Canoë Kayak et vélos sont à disposition. Le contraire d’un tourisme excessif, au lieu de payer pour salir ils ont décidé d’offrir pour protéger.

Xochitl est heureuse de parler de son projet, ici il est histoire de famille. Elle, sa sœur et leurs maris, leurs enfants aussi. En l’écoutant parler, je regarde d’ailleurs sa petite nièce de 2 ans qui admire son père jardiner. Elle porte de maigres branches dans une brouette à peine plus grande qu’elle.  Ils ont ouvert ce lieu il y a 7 ans. Ils ont préféré être ici, plutôt que dans le brouhaha de Bacalar, la plus grande ville de la region.

« L’important est de prendre le temps »,  me dit-elle.

C’est elle aussi qui le prend, une nuit sur deux pour s’assoir près du grand feu et raconter des légendes Mayas.

DÉCOUVRIR

Après quelques échanges maladroits dans un espagnol mauvais, je prends RDV avec un des plus jeunes de la famille. Le lendemain 18h pour aller pêcher.

Il arrête le bateau et ri en pointant son doigt « Daniel ! ». Une sorte d’éléphant de mer, doux et lent se rapproche de notre barque. Plus de 3m de long, et pourtant il s’agit d’une espèce naine. Il ne mange que des plantes. Et aime les caresses.
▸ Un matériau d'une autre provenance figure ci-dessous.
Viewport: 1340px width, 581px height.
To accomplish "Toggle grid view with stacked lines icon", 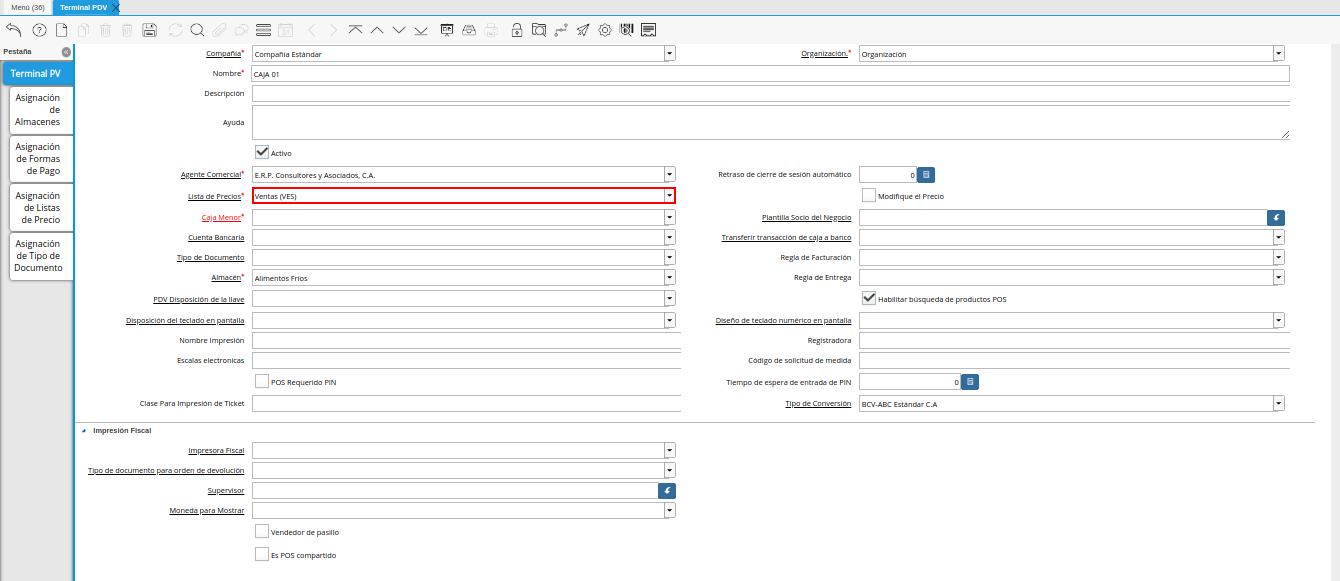I will pyautogui.click(x=263, y=30).

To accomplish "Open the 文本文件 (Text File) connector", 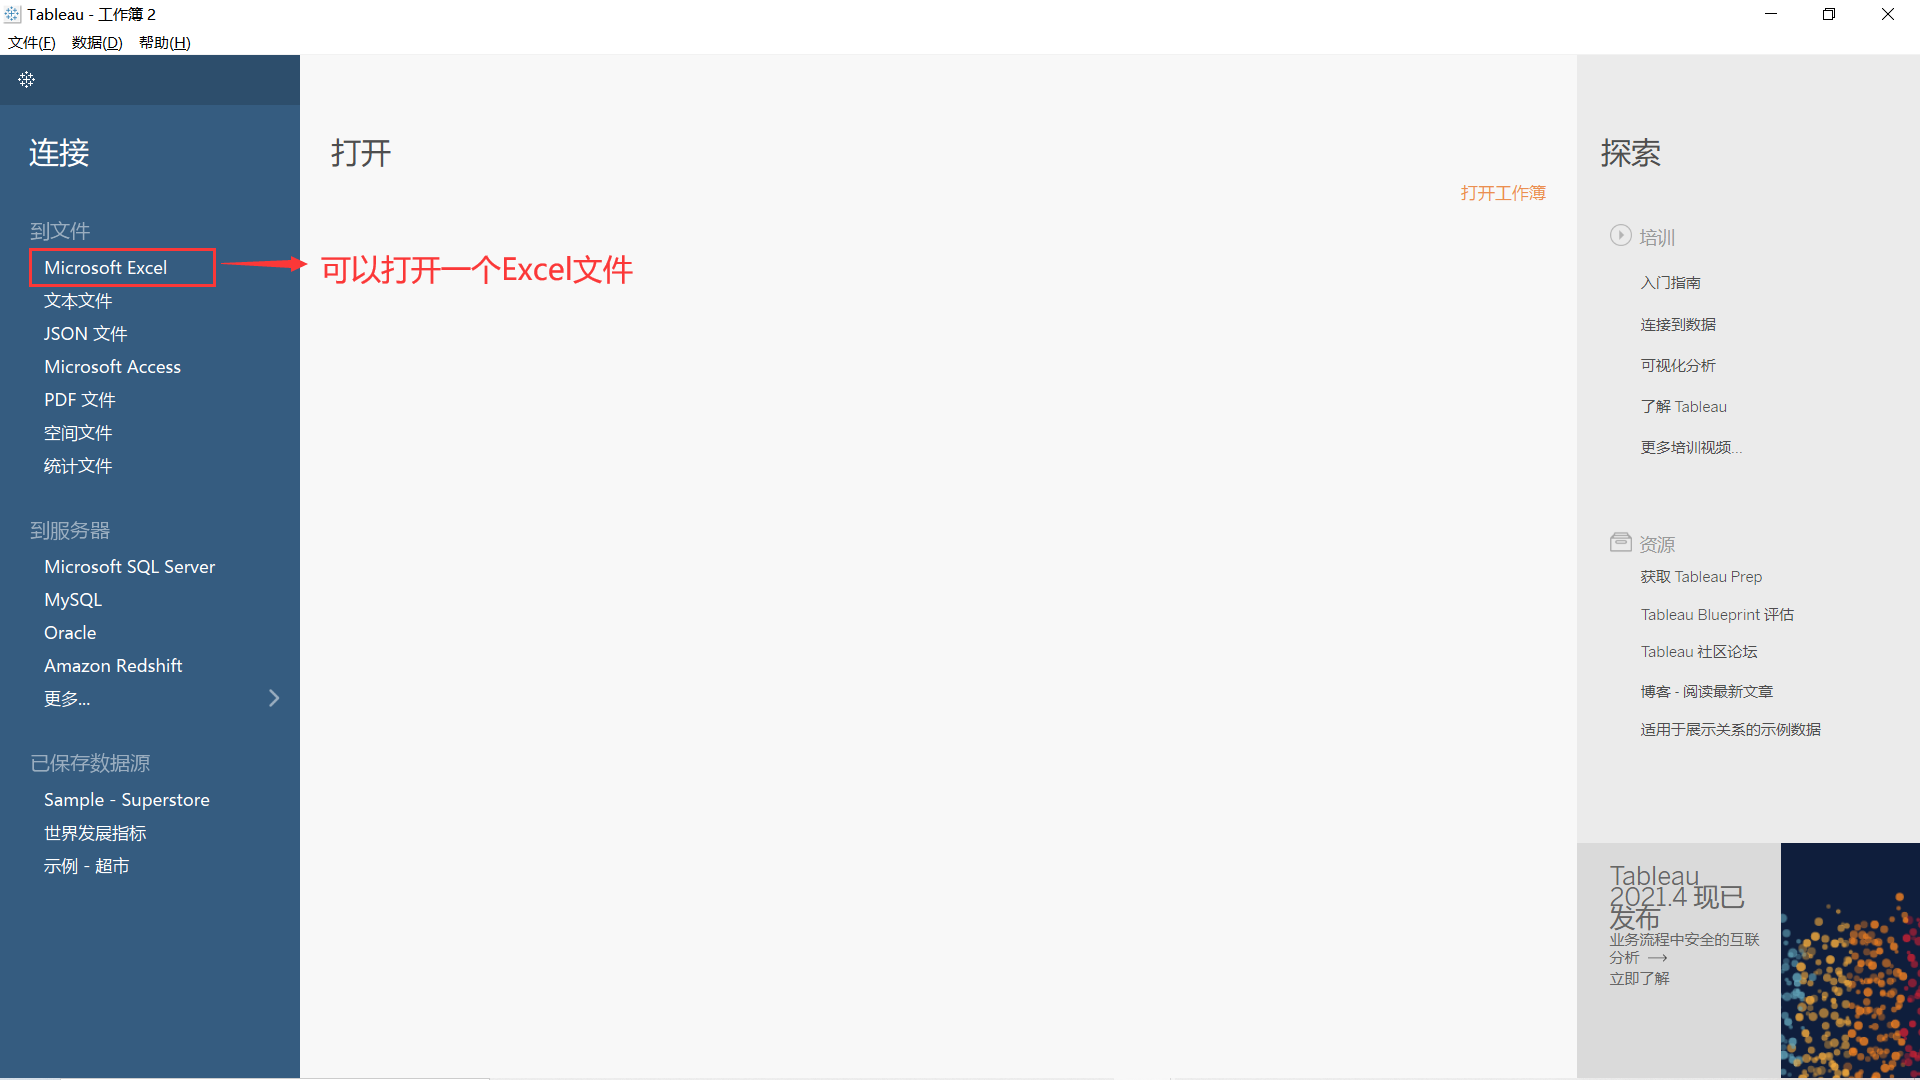I will tap(78, 299).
Il nous emmène loin dans les profondeurs du lagon, la nuit tombe. On me tend alors un harpon manuel et petite lampe torche. Plonger dans l’obscurité, ralentir son rythme cardiaque et oser apprécier. Il ramènera 14 poissons. Et moi beaucoup de souvenirs.
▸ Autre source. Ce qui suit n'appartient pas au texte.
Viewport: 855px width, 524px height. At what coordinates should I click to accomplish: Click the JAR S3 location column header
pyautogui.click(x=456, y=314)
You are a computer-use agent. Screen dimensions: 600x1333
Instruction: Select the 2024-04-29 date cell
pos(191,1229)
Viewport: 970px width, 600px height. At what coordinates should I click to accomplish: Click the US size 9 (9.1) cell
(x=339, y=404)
Au milieu du lagon se trouve «La tour aux oiseaux». En canoé ou en bateau à moteur, vous pourrez vous y rendre et vous poster à 20m de hauteur pour observer l’incroyable faune vivant ici protégée. S’il vous reste néanmoins des nœuds à démêler, une masseuse du village vient chaque fin de journée et s’installe dans une cahute au bord de l’eau dans un calme assourdissant.
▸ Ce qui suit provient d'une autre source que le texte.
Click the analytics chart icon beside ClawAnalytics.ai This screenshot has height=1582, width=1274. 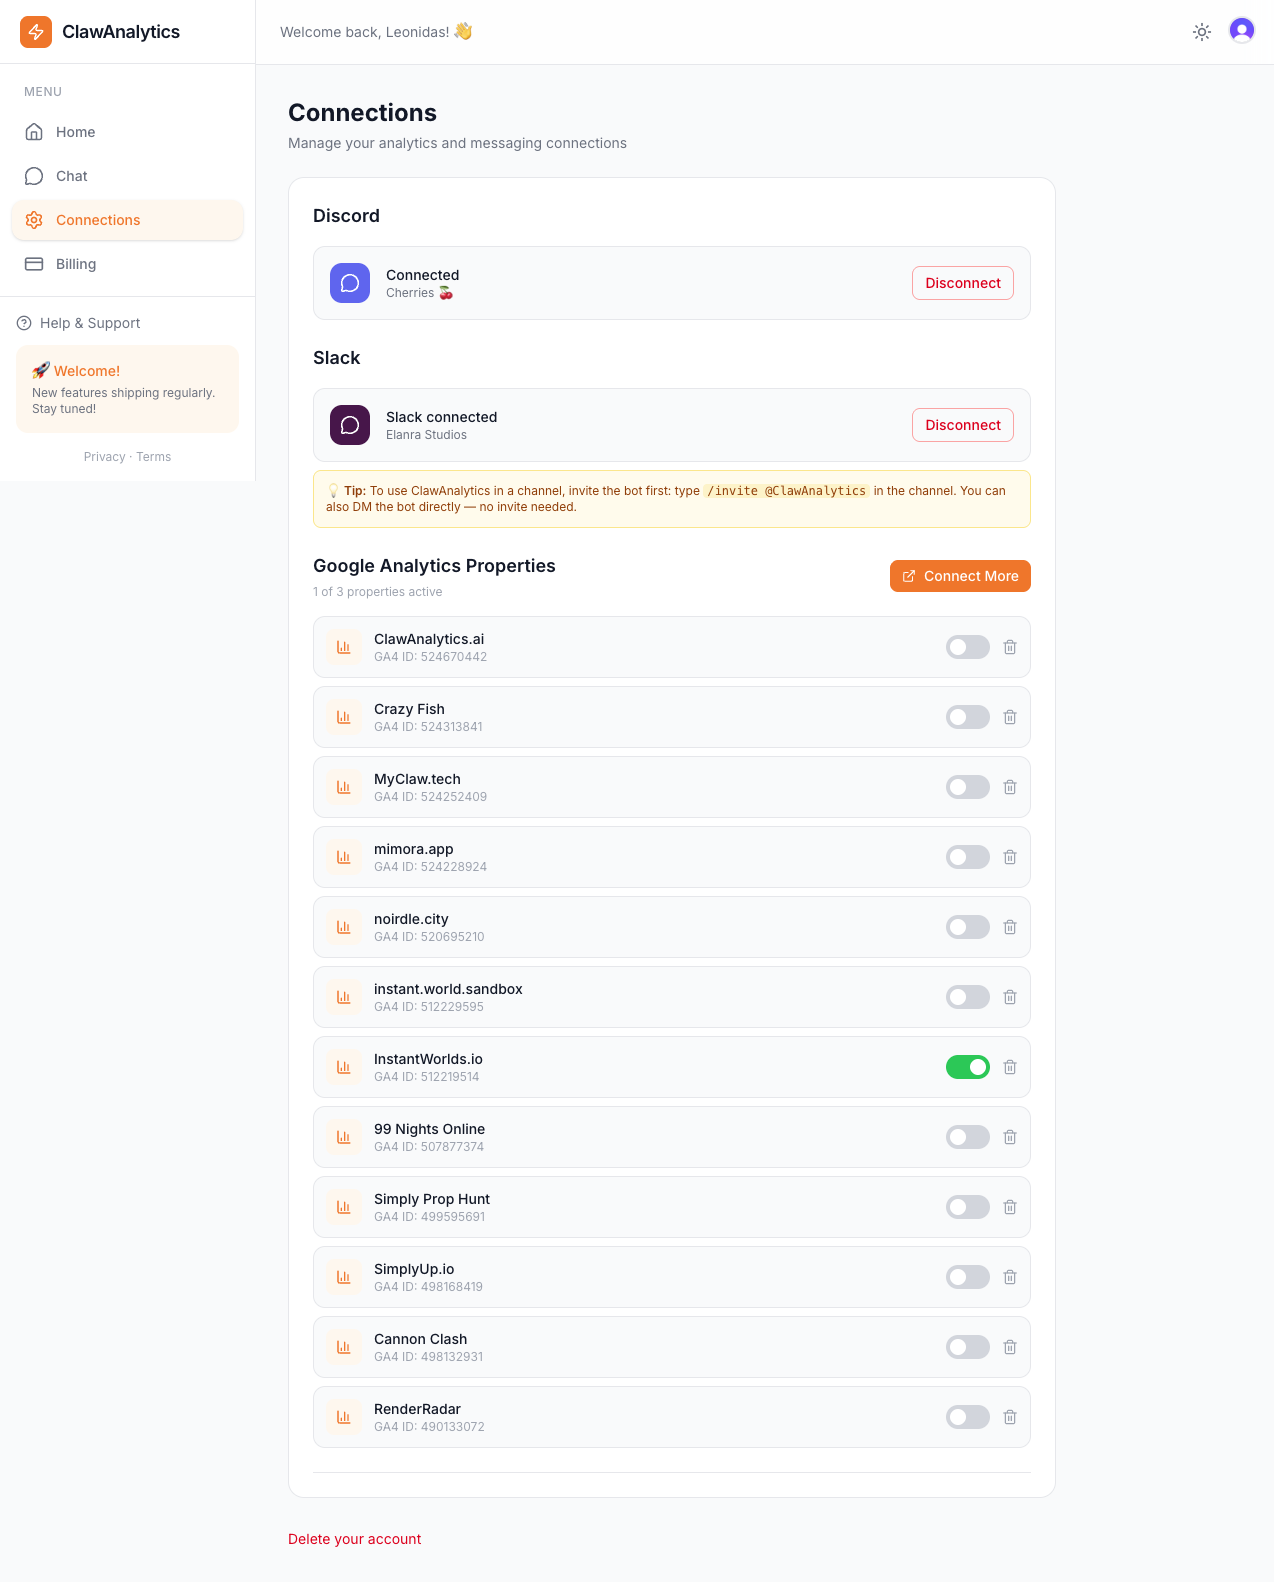click(344, 647)
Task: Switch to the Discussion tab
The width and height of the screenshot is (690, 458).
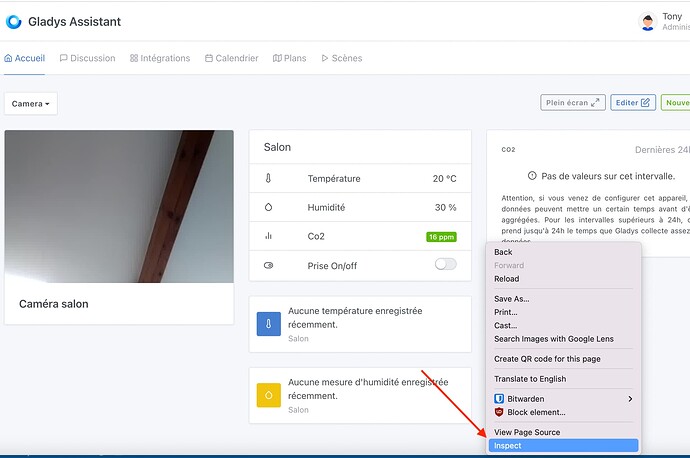Action: click(x=87, y=58)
Nous aurions aimé tester le « Temazcal» une sorte de hutte en paille de chaux, dans laquelle il faut rentrer à 5 ou 6. La température se rapproche de celle des saunas finlandais et un chaman vient faire bouillir de mystérieuses herbes pour vous enivrer. Mais Xochitl nous déconseille de le faire seul, et cette semaine, le chaman n’était pas là.

Dans un monde de compétitivité, une société où le rapport au temps est précis et incertain, la sieste porte trop souvent une marque d’inefficacité. El Chital lui s’est construit autour d’espaces où elle est protégée. Hamac moustiquaire et voie lactée. Piscine avec son goût salé. Moments d’unicité.